In my previous post The Holy Grail of the Data Lake I offered a definition of a Data Lake and reviewed the key elements that make up a Data Lake. I have been referring to an IBM RedBook on this topic. The most obvious element is a set of Data Repositories – you need a place to store different types of data coming into the Data Lake from your Systems of Record ie. in the business critical systems and Systems of Engagement ie. mobile, web interfaces.

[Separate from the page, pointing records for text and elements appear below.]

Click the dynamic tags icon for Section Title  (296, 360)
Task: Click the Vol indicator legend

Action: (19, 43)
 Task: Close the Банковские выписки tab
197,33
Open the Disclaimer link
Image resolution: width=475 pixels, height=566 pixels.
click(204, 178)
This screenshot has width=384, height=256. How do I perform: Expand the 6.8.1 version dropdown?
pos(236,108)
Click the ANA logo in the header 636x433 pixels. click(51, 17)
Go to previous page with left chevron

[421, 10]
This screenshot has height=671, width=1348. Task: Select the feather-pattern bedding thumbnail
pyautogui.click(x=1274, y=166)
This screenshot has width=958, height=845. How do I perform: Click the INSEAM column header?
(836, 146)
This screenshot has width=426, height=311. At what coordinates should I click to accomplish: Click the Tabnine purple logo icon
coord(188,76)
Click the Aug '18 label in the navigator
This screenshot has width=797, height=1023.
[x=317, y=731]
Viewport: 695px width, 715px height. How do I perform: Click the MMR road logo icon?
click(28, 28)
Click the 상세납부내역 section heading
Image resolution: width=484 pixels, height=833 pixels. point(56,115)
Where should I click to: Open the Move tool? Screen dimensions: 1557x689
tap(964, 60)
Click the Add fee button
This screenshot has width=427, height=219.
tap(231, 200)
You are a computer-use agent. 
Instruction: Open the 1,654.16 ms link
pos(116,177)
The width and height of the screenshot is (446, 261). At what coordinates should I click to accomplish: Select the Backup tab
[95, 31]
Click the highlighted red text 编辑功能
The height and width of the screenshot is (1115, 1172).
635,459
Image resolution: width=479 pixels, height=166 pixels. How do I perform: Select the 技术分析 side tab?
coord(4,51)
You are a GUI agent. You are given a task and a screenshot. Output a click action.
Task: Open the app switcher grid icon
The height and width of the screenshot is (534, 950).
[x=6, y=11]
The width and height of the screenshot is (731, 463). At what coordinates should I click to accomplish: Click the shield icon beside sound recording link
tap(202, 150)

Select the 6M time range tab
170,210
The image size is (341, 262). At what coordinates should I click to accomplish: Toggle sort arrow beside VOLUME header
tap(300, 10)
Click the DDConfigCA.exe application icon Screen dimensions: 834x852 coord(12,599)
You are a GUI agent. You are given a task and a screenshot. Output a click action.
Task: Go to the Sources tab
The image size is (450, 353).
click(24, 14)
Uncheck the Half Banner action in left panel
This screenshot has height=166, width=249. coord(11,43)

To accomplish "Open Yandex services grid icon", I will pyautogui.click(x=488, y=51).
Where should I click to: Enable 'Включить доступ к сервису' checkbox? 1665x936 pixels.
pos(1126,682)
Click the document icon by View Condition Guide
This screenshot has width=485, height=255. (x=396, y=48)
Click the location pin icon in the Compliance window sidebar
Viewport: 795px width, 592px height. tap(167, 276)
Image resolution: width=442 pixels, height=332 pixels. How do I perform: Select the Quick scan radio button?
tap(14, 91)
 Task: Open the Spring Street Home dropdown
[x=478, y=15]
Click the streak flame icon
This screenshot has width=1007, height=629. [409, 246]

A viewpoint that was disseminated by Hadoop-only vendors at one point, and one that I still encounter with clients is that the only solution you need for a Data Lake is Hadoop. The problem is no single storage format or processing engine is appropriate or best for all workloads. Hadoop and associated Apache projects themselves comprise multiple data formats and engines. It’s notable that one of the Hadoop players, Cloudera, now positions itself as a data management platform provider rather than Hadoop provider and breaks it’s offerings into “Analytic DB, Operational DB, Data Science and Engineering, and Cloudera Essentials” – screenshot from their site below. Bottom line is that you should not try to jam a round peg into a square hole and do your due diligence on what repository/engine, whether Open Source or proprietary, best addresses a certain use case.

clouderamarketing

(No longer just Hadoop – Cloudera website)

The diagram below, taken from the previously mentioned RedBook, summarizes the different data domains Data Lake Repositories support. Something interesting called out here is that a Data Lake contains not just the data analytics will be performed on, but also metadata, or descriptive data about the data (Descriptive Data) – this data, as I will discuss, is critical to making the Data Lake useful for an organization’s lines of business.

lakerepositories

There are different ways to architect a Data Lake in terms of repositories and their uses, and this largely depends on an organization’s needs, but the above provides an idea of the different types of uses for data and corresponding repositories needed:

  1. Descriptive Data: metadata about the data assets in the Data Lake and a search index to allow users to easily find data for analytics use cases, supporting a “shop for data” experience. Information views refer to semantic or virtualized views of data providing a simplified view of some data sets for subsets of users.
  2. Deposited Data: an area for users to contribute their own data, or store intermediate data sets or analytic results they have developed.
  3. Historical Data:
    1. Operational History – historical data from systems of record, could be used for some reporting, as archive for active application or maintained for compliance reasons for decommissioned applications. Can be considered a landing zone where data is in similar format to that in operational source.
    2. Audit – record of who is accessing what data in the reservoir.
  4. Harvested Data: data from outside Data Lake which may have been cleansed, combined, converted into a different form than that in source applications in order to support Analytics.
    1. Deep Data – supports different types of data at high volume, storing data with or without a schema, and supporting analytics on structured and semi-structured/unstructured data.
    2. Information Warehouse – Consolidated historical view of structured data for high performance analytics.
  5. Context Data – organization’s operational data – master data e.g. customer record  reference data e.g. country code tables, and business content and media e.g. PDFs, audio files.
  6. Published Data – data refined and targeted at particular consumers.